Didactique
UNIL, Faculté de biologie et de médecine, 3e année de médecine Module B3.6 – Immersion communautaire 2022
La méthode de la préoccupation partagée: une prise en charge plus efficace des jeunes cibles de «harcèlement-intimidation»?
Étudiant·e·s en médecine en 3e année de bachelor à Lausanne
Immersion communautaire – Les étudiant·e·s de médecine mènent une recherche dans la communauté
Pendant quatre semaines, les étudiant·e·s en médecine de 3e année de l’Université de Lausanne mènent une enquête dans la communauté sur le sujet de leur choix parmi quatre thématiques générales (climat, famille, risques et stigmatisations en 2022).

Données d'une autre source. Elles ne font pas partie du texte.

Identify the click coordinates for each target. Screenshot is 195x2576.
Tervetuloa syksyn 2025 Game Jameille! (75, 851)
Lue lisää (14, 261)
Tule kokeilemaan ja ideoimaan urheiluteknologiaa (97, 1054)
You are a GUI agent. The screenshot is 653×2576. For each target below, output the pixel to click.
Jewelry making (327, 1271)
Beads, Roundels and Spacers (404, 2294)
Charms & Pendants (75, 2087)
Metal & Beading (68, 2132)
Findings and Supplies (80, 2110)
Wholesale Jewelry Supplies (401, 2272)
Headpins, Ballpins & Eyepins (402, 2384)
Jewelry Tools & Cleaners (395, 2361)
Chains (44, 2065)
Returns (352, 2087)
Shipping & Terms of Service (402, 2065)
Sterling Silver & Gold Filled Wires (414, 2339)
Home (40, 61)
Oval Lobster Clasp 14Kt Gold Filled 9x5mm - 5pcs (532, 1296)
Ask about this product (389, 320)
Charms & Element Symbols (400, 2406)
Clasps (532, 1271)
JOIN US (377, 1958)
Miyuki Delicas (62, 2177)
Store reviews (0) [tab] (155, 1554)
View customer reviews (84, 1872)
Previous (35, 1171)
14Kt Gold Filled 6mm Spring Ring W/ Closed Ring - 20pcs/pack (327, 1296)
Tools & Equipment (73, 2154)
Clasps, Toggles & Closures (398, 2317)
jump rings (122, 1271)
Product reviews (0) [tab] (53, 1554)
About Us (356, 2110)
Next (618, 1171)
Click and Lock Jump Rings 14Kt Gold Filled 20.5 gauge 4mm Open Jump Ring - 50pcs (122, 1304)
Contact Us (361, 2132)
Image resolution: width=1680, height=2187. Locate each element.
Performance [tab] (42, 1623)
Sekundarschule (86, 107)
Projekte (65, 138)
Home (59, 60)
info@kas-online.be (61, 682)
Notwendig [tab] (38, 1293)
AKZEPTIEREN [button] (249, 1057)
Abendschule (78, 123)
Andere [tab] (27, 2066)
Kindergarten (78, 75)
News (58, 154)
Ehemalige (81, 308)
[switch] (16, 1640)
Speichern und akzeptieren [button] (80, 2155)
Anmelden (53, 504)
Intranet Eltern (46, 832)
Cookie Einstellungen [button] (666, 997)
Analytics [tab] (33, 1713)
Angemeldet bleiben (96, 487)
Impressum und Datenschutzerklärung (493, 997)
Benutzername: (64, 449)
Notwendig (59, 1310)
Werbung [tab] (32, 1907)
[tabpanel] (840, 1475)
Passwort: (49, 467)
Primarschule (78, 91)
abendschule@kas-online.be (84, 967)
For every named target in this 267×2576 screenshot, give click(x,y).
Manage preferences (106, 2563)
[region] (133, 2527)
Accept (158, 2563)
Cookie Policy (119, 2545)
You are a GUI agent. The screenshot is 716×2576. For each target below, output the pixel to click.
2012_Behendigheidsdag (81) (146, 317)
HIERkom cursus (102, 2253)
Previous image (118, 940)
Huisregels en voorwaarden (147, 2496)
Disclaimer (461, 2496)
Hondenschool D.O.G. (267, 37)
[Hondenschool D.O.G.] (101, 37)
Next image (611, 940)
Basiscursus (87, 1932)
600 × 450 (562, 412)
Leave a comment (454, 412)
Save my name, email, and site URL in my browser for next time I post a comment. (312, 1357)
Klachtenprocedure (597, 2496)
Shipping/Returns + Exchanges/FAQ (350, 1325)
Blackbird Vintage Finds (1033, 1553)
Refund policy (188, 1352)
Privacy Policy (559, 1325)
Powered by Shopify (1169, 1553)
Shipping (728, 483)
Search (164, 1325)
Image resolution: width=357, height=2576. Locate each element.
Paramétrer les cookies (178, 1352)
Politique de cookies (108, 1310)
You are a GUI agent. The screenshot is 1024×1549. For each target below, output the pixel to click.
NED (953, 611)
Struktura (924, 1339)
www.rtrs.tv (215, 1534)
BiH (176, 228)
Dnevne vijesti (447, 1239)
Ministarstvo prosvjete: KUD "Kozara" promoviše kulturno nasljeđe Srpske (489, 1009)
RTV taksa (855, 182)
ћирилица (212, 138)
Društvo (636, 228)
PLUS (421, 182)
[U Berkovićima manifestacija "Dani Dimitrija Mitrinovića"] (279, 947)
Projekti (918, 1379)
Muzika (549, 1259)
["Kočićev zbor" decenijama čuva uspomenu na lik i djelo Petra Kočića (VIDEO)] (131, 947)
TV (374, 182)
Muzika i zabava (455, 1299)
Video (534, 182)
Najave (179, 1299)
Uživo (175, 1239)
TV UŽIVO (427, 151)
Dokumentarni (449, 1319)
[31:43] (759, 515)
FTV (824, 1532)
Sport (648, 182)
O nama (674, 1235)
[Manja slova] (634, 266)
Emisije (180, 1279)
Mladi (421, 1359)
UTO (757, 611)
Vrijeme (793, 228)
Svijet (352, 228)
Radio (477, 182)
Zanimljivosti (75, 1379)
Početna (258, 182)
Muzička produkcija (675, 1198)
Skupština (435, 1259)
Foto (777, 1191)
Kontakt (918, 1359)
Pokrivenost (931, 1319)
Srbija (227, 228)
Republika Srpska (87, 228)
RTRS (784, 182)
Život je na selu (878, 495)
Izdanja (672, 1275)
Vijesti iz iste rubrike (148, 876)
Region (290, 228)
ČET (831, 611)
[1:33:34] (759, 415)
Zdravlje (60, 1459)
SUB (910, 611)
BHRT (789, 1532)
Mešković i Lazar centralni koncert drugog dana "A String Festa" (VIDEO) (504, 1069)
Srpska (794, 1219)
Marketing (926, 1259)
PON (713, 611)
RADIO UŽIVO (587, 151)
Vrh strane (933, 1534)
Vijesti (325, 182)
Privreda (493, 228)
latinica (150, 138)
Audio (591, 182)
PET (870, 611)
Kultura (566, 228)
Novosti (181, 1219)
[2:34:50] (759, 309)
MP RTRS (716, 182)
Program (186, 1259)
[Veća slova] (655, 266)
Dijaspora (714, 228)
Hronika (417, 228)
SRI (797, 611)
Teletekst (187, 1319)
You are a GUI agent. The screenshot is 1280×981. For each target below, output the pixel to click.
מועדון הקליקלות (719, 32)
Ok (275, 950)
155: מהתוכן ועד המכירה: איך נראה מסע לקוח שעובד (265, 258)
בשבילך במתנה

L’objectif de ce module est de faire découvrir aux futurs médecins les déterminants non-biomédicaux de la santé, de la maladie et de l’exercice de la médecine: les styles de vie, les facteurs psychosociaux et culturels, l’environnement, les décisions politiques, les contraintes économiques, les questions éthiques, etc. Par groupes de 4 ou 5, les étudiant·e·s commencent par définir une question de recherche originale et en explorent la littérature scientifique. Leur travail de recherche les amène à entrer en contact avec le réseau d’acteurs de la communauté concernés, professionnels ou associations de patients dont ils analysent les rôles et influences respectives. Chaque groupe est accompagné par un·e tuteur·trice, enseignant·e de la Faculté de biologie et de médecine de l’Université de Lausanne, de l’Ecole de la Source à Lausanne ou d’autres institutions d’enseignement partenaires. Les étudiant·e·s présentent la synthèse de leurs travaux pendant un congrès de deux jours à la fin du module.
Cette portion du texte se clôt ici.